Employment of H₃L (= 2-(β-naphthalideneamino)-2-hydroxymethyl-1-propanol) in mixed-metal manganese-lanthanide cluster chemistry has led to the isolation of five new octametallic heteronuclear isostructural [Mn^III₆Ln^III₂] complexes. More specifically, the reaction of Mn(ClO₄)₂·6H₂O with H₃L and the corresponding lanthanide nitrate in MeCN in the presence of a base, NEt₃, yielded four complexes with the general formula [Mn^III₆Ln^III₂O₂(OH)₂(H₂O)₂(HL)₆(NO₃)₆]·6MeCN·0.5H₂O (Ln: Gd, 1·6MeCN·0.5H₂O; Tb, 2·6MeCN·0.5H₂O; Dy, 3·6MeCN·0.5H₂O; Er, 4·6MeCN·0.5H₂O).
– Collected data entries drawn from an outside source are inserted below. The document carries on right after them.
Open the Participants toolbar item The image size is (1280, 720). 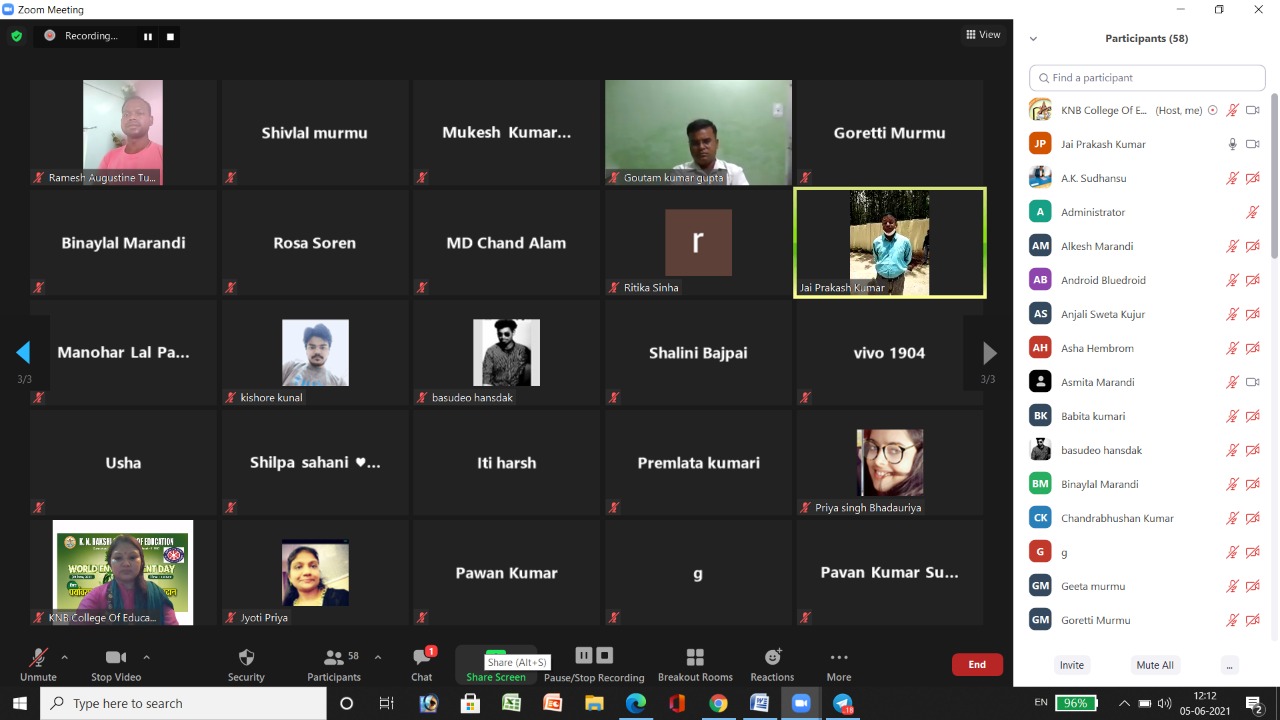coord(334,658)
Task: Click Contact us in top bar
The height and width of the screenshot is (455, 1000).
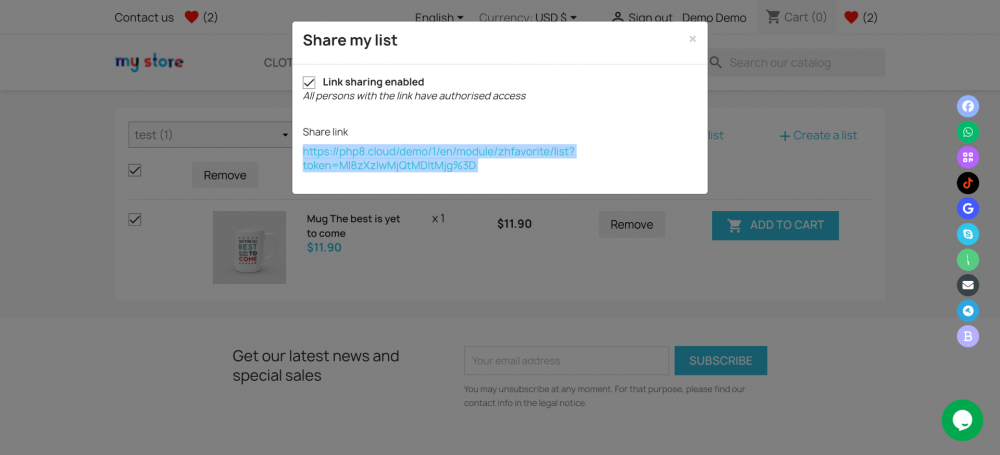Action: click(144, 17)
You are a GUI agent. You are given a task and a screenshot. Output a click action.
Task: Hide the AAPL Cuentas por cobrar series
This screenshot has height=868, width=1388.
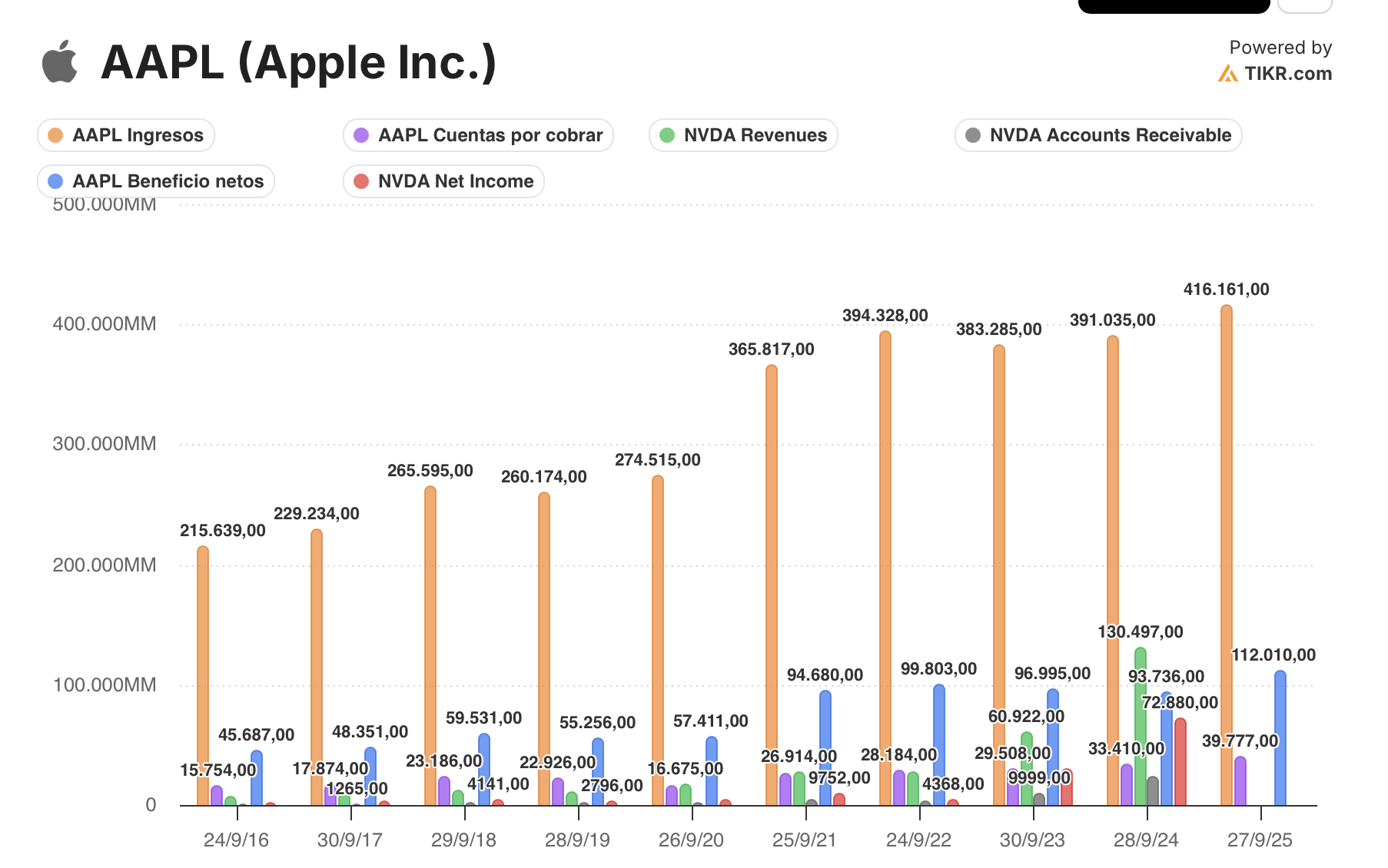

Furthermore, the Y^III analogue, [Mn^III₆Y^III₂O₂(OH)₂(H₂O)₂(HL)₆(NO₃)₆]·6MeCN·0.5H₂O (5·6MeCN·0.5H₂O), was also synthesized in the same manner. All five clusters describe a central rod-like topology consisting of four face-sharing defective cubane metallic units, forming a planar hexametallic [Mn^III₄Ln^III₂] core, which is further capped by two Mn^III ions. Dc magnetic susceptibility studies in the 5–300 K range for complexes 1–5 reveal the presence of dominant antiferromagnetic exchange interactions within the metallic clusters, while ac magnetic susceptibility measurements show temperature and frequency dependent out-of-phase signals for the Dy^III analogue (3·6MeCN·0.5H₂O), suggesting potential single molecule magnetism character. Furthermore, the Y^III analogue yielded a diamagnetic ground-state for the [Mn^III₆] core, thus proving that the SMM character displayed by 3·6MeCN·0.5H₂O is due to the presence of the Dy^III centres.